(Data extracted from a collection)
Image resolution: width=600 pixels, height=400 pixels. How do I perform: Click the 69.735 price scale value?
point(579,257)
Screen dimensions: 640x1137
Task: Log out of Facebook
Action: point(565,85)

WORK ITEM
Each entry above needs to be output exactly as written.

EXERCISE RESULT
Image resolution: width=600 pixels, height=400 pixels. How do I perform: Click the 69.735 price scale value?
point(579,257)
Screen dimensions: 640x1137
Task: Log out of Facebook
Action: point(565,85)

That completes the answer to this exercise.